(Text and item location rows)
※ ※ ※

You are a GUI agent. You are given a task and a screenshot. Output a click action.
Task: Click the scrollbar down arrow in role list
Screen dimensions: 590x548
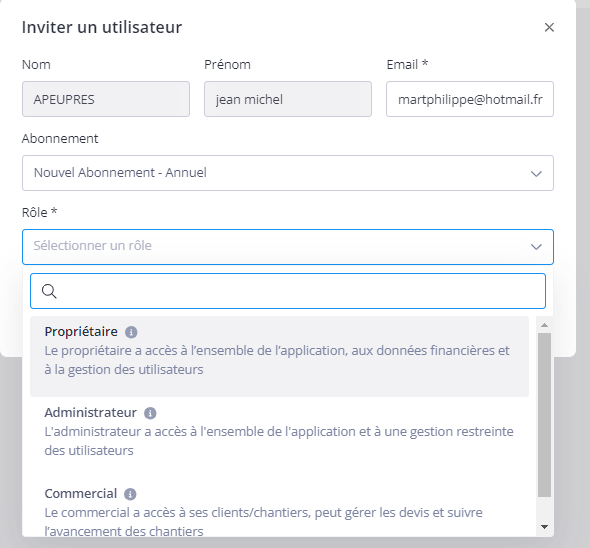[x=544, y=527]
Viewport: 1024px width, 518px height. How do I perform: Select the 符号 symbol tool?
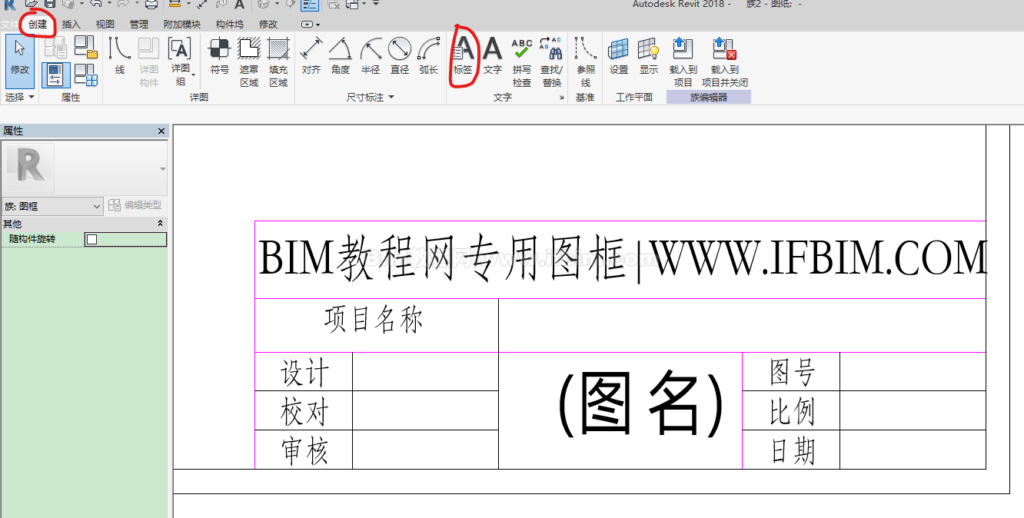219,56
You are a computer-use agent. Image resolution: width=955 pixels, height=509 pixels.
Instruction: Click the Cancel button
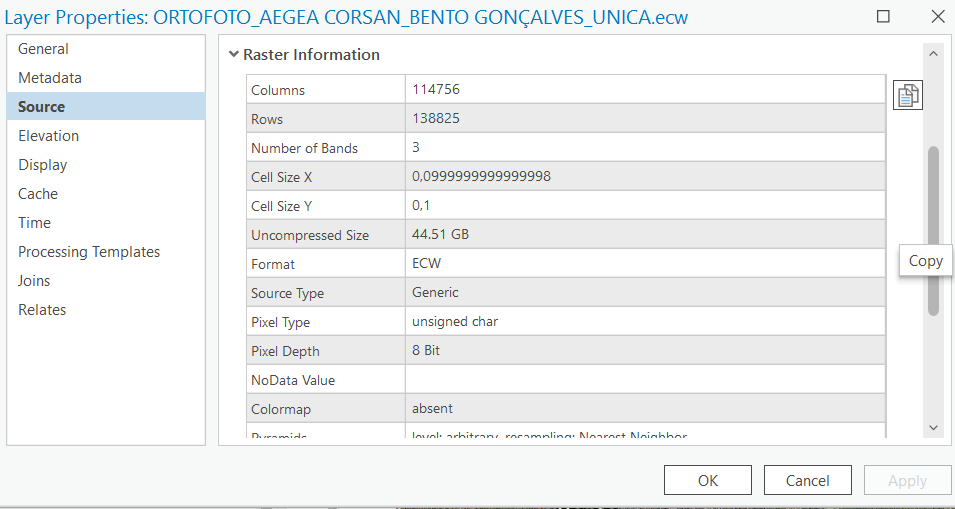point(807,480)
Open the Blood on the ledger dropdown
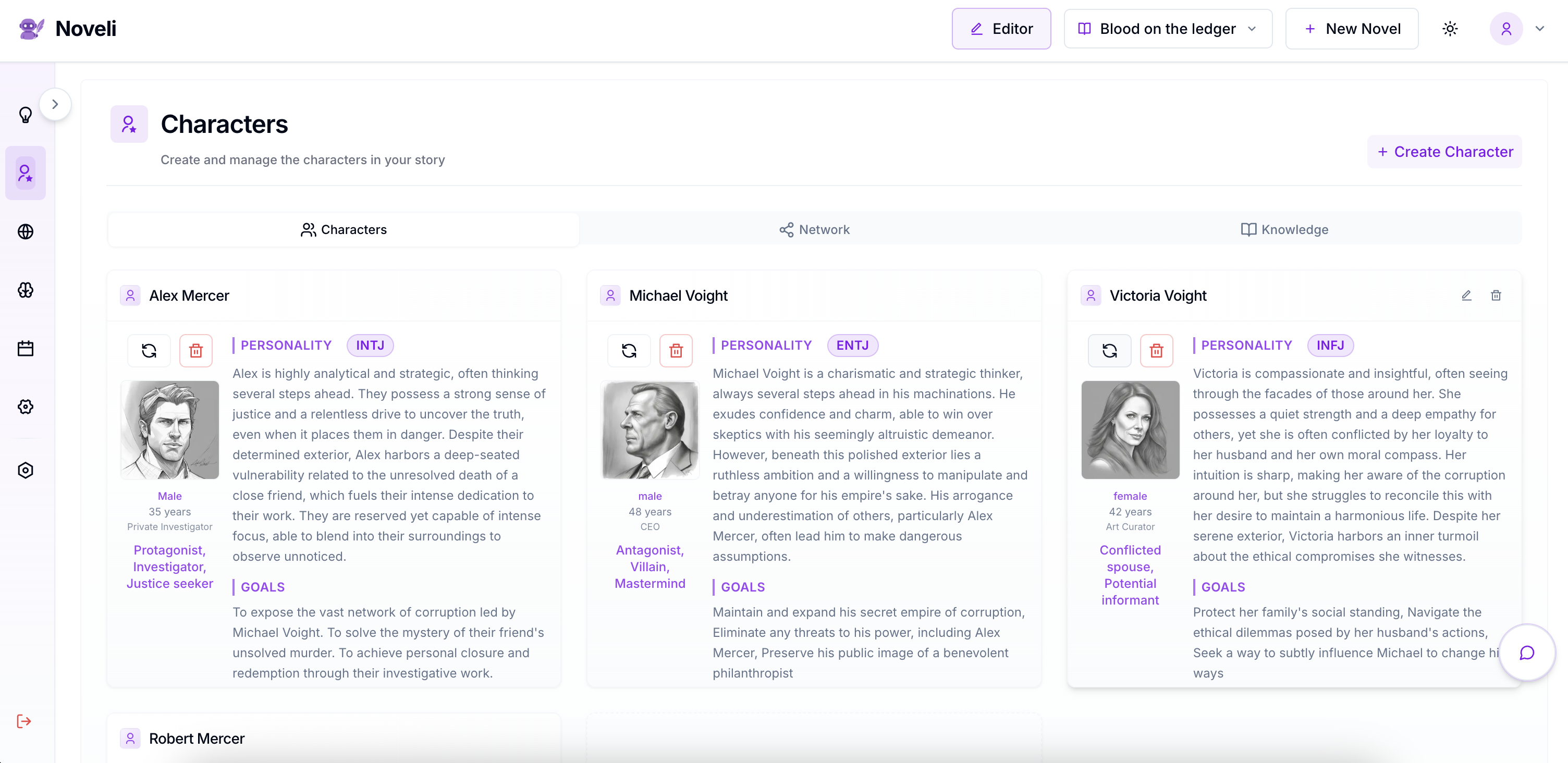The height and width of the screenshot is (763, 1568). (x=1168, y=29)
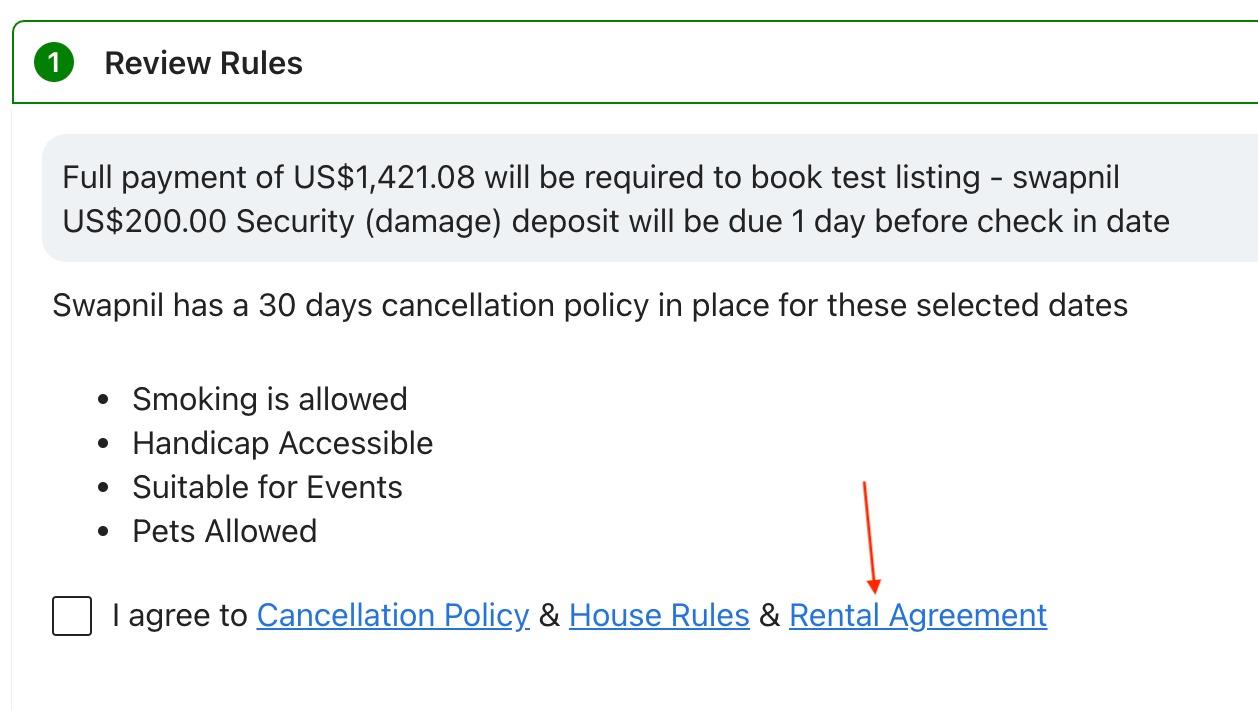Follow the link indicated by the red arrow

pos(918,615)
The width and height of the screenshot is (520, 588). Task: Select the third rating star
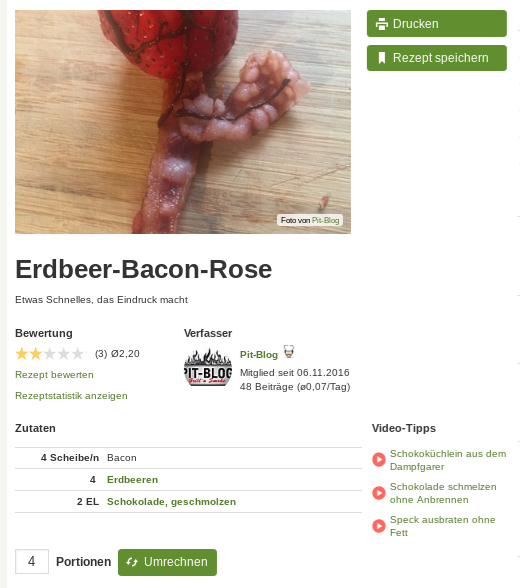click(49, 354)
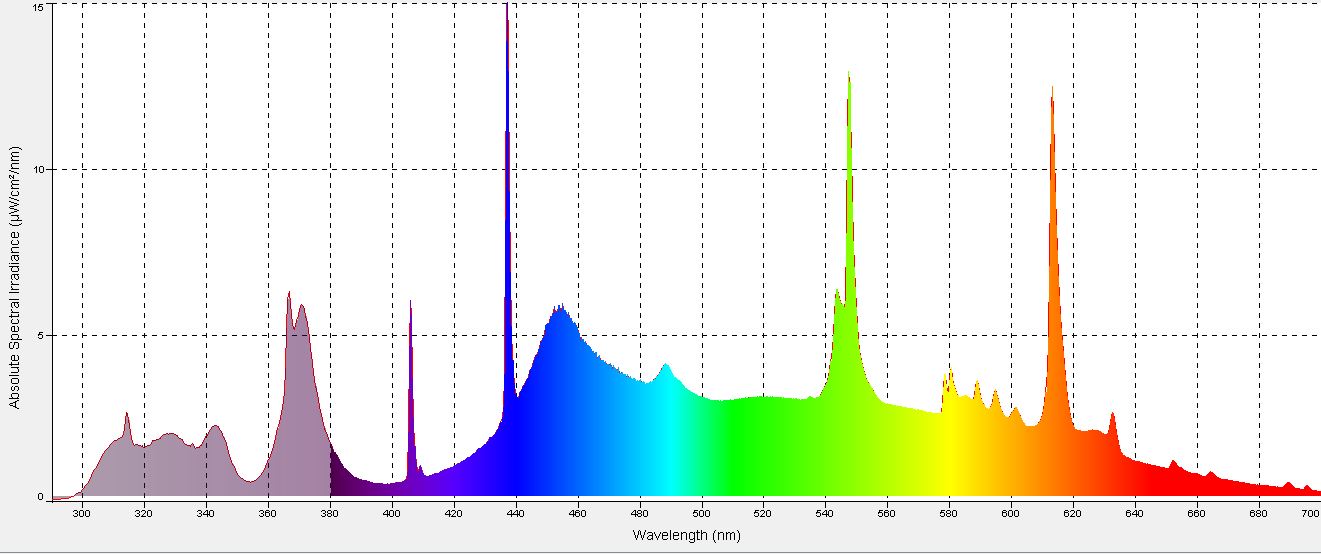Click the 15 tick label on y-axis
The height and width of the screenshot is (554, 1321).
pos(38,7)
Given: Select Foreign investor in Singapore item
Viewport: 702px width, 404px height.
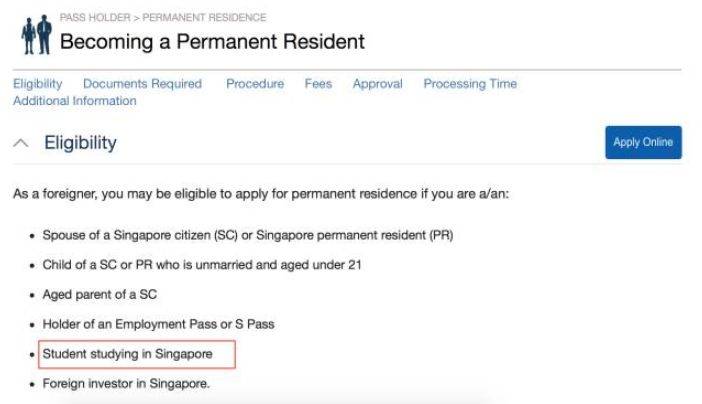Looking at the screenshot, I should coord(126,383).
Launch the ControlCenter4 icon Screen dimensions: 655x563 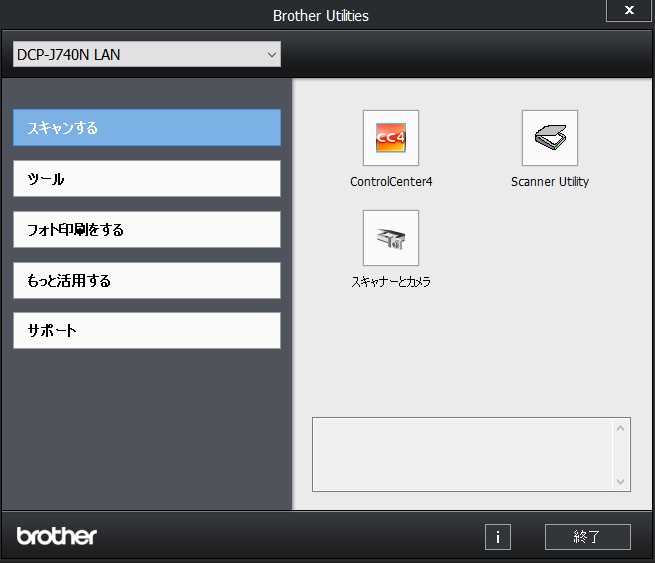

※ ※ ※

Instructions for the task: Copy out again the stretch of rows from the line containing "The width and" through the end of the rows, omitting the pictures.

Correct answer:
The width and height of the screenshot is (520, 588). Task: Select the third rating star
click(49, 354)
Click the 15 tick label on y-axis
The height and width of the screenshot is (554, 1321).
pos(38,7)
Given: Select Foreign investor in Singapore item
Viewport: 702px width, 404px height.
Looking at the screenshot, I should coord(126,383).
Launch the ControlCenter4 icon Screen dimensions: 655x563 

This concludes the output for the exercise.